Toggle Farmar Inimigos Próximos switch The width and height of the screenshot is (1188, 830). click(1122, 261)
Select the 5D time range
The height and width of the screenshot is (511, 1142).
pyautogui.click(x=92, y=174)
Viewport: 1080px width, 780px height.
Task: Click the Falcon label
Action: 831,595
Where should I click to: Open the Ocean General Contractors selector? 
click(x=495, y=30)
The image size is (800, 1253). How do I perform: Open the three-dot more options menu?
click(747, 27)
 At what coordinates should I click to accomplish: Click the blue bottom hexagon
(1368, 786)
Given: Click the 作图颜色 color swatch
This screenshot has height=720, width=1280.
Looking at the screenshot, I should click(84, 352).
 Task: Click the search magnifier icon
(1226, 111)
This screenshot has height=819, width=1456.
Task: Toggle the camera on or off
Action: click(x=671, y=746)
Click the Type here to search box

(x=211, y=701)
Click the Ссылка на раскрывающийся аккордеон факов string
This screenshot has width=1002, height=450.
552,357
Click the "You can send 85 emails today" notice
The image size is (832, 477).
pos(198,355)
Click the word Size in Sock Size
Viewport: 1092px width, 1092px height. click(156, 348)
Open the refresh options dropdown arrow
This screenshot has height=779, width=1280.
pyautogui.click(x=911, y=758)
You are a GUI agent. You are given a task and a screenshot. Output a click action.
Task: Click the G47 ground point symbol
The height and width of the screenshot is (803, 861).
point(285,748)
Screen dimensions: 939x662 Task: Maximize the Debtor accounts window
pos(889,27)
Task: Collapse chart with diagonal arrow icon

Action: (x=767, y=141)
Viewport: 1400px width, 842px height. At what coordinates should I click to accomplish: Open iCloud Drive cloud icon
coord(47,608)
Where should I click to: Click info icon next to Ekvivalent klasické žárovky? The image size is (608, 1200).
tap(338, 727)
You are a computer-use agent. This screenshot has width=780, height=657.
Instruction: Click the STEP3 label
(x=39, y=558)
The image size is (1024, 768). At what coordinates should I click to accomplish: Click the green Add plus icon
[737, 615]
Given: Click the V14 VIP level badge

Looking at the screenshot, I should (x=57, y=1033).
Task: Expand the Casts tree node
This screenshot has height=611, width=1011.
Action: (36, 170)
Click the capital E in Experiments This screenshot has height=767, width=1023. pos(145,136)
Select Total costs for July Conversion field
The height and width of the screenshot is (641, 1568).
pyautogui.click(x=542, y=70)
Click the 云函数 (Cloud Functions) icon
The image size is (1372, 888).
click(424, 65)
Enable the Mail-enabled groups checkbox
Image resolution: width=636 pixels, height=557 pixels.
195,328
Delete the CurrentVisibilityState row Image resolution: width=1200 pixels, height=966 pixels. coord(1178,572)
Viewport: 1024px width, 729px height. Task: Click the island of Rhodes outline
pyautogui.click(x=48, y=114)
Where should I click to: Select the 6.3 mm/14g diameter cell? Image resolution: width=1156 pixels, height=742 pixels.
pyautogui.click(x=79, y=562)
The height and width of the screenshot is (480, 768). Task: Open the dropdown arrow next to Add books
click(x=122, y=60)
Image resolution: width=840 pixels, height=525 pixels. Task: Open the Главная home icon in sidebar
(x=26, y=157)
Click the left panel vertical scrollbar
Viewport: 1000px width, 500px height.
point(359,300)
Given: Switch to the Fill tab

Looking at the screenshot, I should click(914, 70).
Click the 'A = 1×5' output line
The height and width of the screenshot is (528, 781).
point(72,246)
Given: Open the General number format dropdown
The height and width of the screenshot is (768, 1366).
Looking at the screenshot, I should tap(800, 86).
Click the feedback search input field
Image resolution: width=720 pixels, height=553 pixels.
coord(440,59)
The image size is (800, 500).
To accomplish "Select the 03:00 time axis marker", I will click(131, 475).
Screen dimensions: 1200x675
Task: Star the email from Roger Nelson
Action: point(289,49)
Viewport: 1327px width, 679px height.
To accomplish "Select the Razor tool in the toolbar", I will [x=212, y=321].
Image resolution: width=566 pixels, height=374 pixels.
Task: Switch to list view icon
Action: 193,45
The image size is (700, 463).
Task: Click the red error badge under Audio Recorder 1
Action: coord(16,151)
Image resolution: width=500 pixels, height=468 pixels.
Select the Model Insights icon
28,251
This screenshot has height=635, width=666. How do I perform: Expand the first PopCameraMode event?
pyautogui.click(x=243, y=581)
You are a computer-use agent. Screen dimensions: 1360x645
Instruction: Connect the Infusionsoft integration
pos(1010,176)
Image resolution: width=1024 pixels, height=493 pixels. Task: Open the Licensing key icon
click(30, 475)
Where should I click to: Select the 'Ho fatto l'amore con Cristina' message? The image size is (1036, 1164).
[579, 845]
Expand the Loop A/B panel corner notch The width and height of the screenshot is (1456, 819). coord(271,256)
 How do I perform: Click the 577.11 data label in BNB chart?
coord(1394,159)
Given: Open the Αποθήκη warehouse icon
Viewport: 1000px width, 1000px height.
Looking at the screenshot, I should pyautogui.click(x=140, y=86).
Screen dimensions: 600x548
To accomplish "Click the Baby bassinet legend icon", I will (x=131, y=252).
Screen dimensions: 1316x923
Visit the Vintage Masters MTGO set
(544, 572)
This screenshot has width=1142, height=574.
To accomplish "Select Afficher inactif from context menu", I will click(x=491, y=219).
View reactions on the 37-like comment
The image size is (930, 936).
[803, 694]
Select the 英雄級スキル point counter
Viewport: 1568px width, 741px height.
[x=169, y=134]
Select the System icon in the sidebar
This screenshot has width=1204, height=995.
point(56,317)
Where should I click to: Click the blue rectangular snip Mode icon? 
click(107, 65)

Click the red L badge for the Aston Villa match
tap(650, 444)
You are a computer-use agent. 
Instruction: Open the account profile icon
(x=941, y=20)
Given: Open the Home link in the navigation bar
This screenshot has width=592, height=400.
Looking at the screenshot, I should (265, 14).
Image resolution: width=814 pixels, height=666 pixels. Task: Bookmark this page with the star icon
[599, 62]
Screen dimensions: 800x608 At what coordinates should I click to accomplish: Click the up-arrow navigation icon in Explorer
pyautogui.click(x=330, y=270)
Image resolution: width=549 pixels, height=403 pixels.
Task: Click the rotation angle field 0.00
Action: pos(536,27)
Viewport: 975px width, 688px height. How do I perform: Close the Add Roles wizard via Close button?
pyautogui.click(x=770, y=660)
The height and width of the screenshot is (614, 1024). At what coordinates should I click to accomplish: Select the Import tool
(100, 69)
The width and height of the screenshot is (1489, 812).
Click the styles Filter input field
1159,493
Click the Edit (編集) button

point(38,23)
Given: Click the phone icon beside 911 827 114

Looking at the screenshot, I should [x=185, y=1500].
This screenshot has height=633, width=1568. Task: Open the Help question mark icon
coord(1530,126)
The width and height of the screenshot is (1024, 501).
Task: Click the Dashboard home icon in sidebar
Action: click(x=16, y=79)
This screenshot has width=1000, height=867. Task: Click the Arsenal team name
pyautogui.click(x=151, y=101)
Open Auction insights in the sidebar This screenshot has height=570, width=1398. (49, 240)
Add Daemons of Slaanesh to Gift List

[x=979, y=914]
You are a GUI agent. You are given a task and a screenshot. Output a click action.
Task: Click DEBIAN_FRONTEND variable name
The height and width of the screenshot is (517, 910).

DIRECTIONS -
From the records above, pull out every line containing the word "agent".

EXERCISE OUTPUT -
You are a GUI agent. You are given a task and a screenshot. Output a click action.
You are a computer-use agent. This screenshot has width=780, height=657.
You are a computer-use agent. Screen dimensions: 1360x645
You are a computer-use agent. 
You are a GUI agent. You are given a task and a screenshot. Output a click action.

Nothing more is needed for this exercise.